By Eman Bukhari
We explore the many names of Jubail.
The people tell a city’s history, but Jubail’s story is captured through its different names, from Jubail to Jubail Al Balad, Jubail Industrial City and soon Jubail Industrial City II.
Ask any grandfather from Jubail about the city and he will tell you about Jubail Al Balad and take you back to the time when sea diving and the pearl industry were the source of livelihood for the small village. He might also tell you a story from his childhood about the building of one of the most valuable heritage sites in Jubail, Al Tawyyah Fort, by order of King Abdualziz in 1929 to protect the city’s main water well. He will also describe to you the excitement of the village when the first team of geologists arrived in 1933 to search for oil.
Ask an engineer living in Jubail about the city and he’ll tell you about Jubail Industrial City and how a Royal Decree in 1975 established the Royal Commission for Jubail and Yanbu to lead Saudi Arabia into the petrochemical industry. From the city’s name, you will not be surprised to know that it is home to the largest petrochemical installations in the Middle East, a recognized naval base, seaports and one of the largest independent water and power projects in the world. He might also tell you that the Industrial City is in the 1983 Guinness Book of World Records for being the “largest engineering and construction project ever attempted.”

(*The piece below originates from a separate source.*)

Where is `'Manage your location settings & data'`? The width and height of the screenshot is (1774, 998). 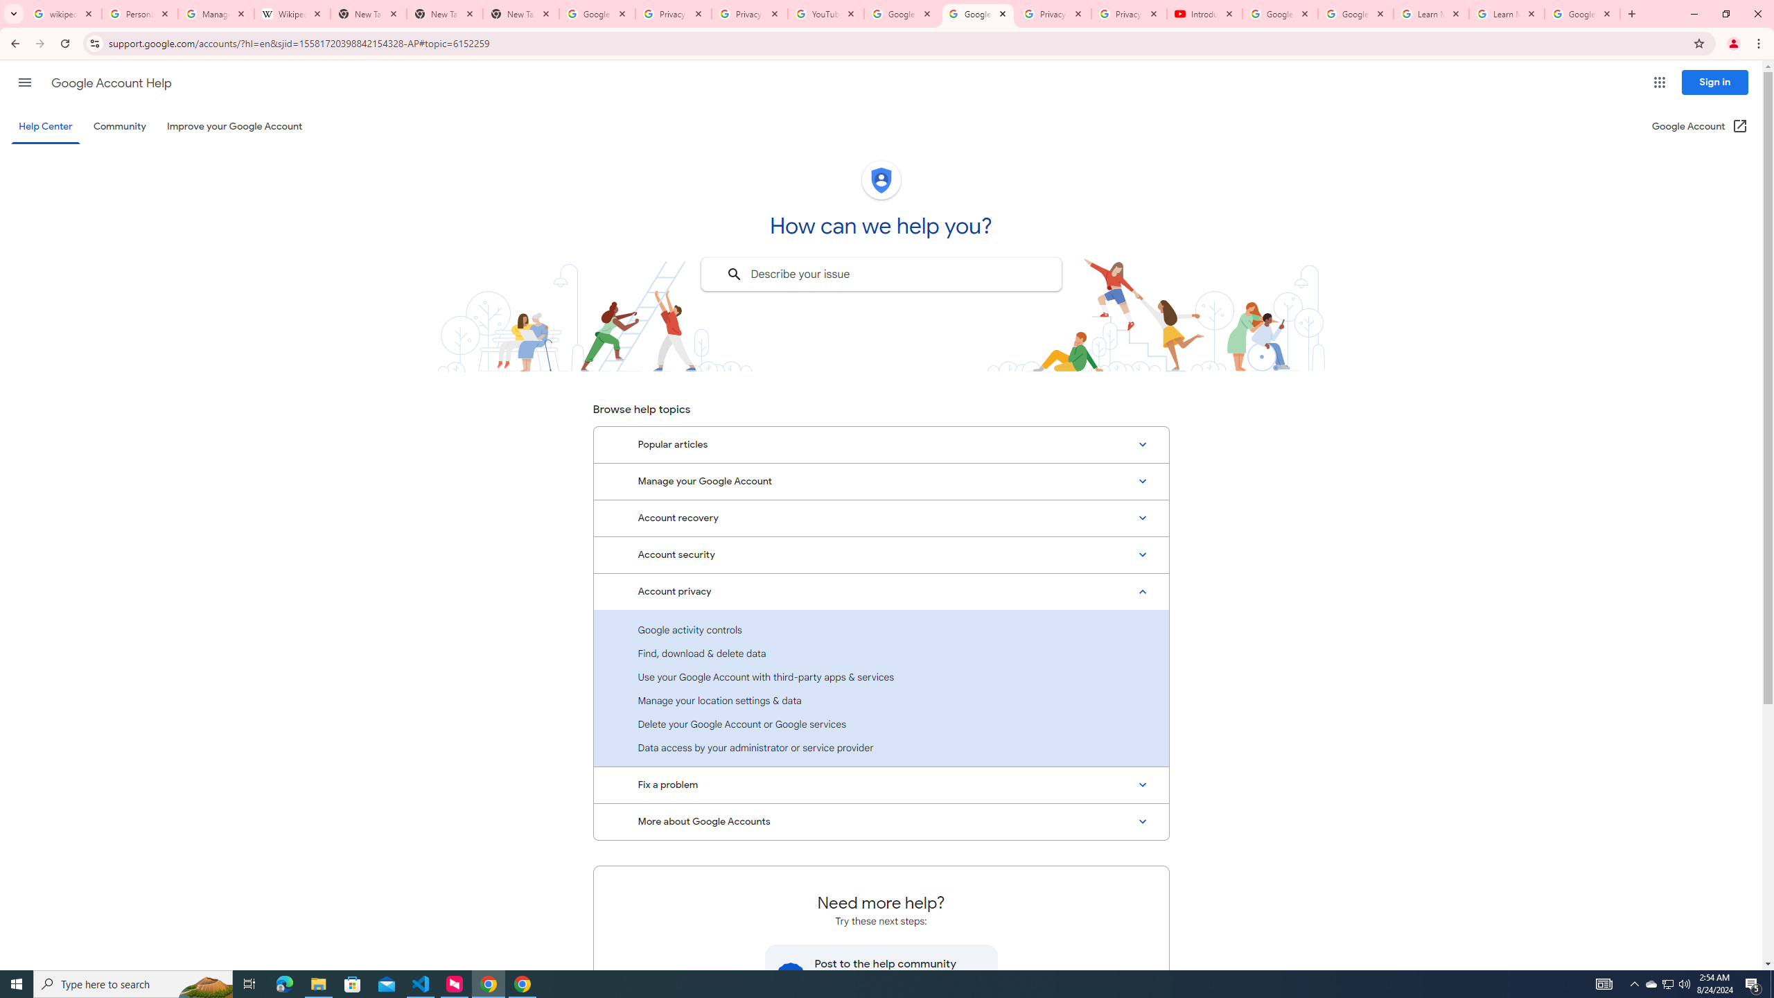
'Manage your location settings & data' is located at coordinates (881, 700).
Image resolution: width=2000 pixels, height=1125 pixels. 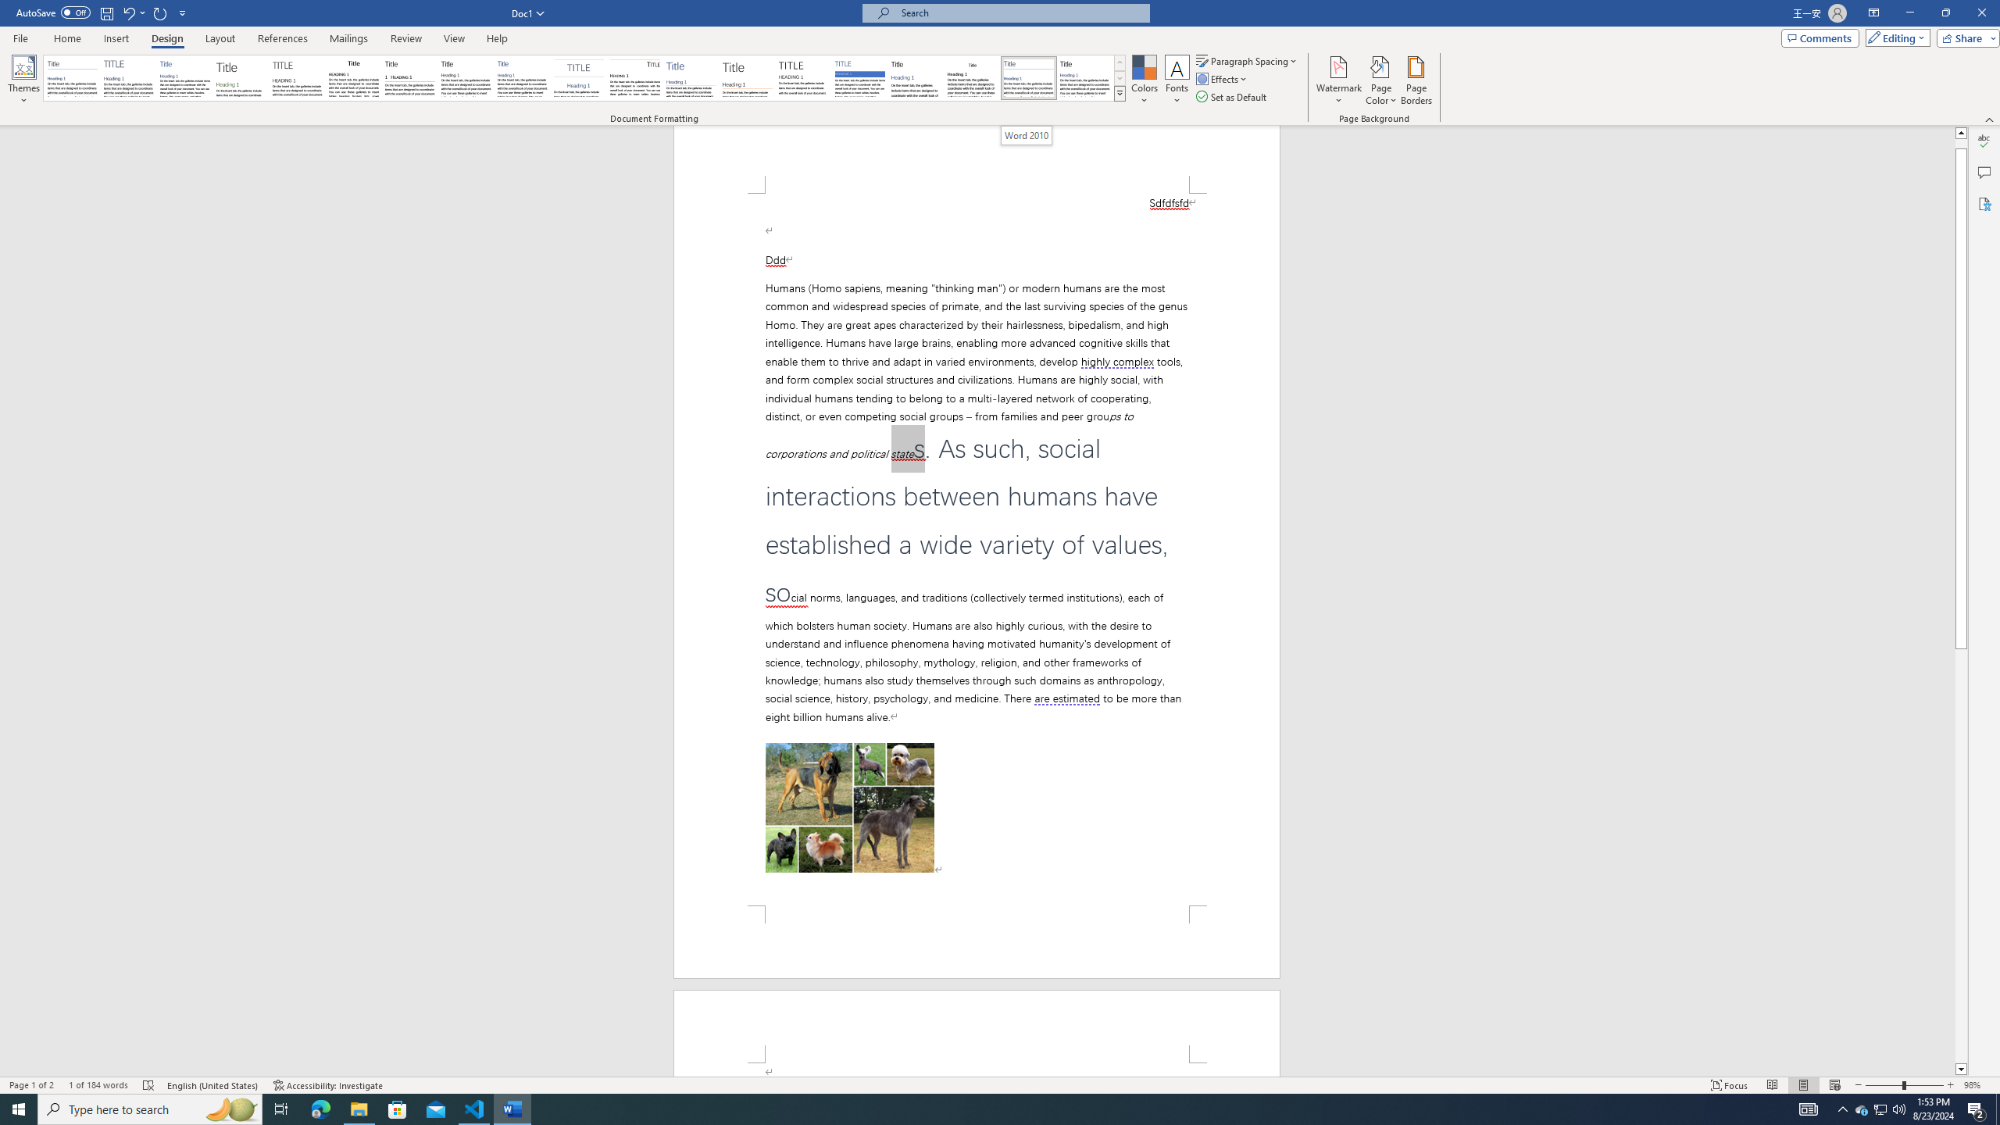 What do you see at coordinates (128, 77) in the screenshot?
I see `'Basic (Elegant)'` at bounding box center [128, 77].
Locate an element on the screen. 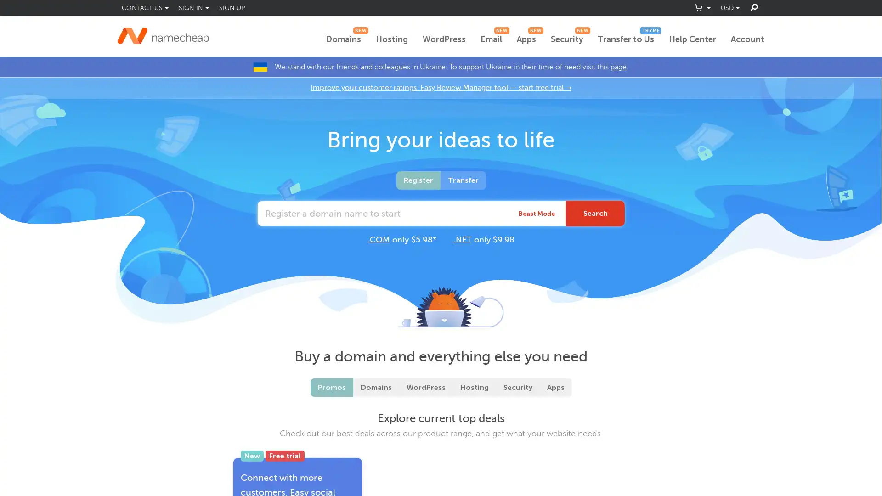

However, the area has been recorded in books long before the rise of the Industrial City. Jubail was named after a mountain located in a body of water in the northeast coastline that is now mostly underwater. Seven thousand years ago the area hosted the Dilmun civilization, one of the oldest civilizations in the Arabian Gulf. Their role in history as trade partners and the area’s rich natural resources are mentioned in the ancient Mesopotamian poem, “Epic of Gilgamesh.”
Before the modern seaports, there was Al Mrdomh, a military defense fort from 1st century BC, now an archeological site. Then there are the ancient ruins of the city of Gerrha, which are estimated to date back to the 3rd century BC. These sites are planned to open as museums to the public and are an example of Saudi Arabia’s rich history that is being discovered across the Kingdom and reflected by the land, its people and the rich names of its cities.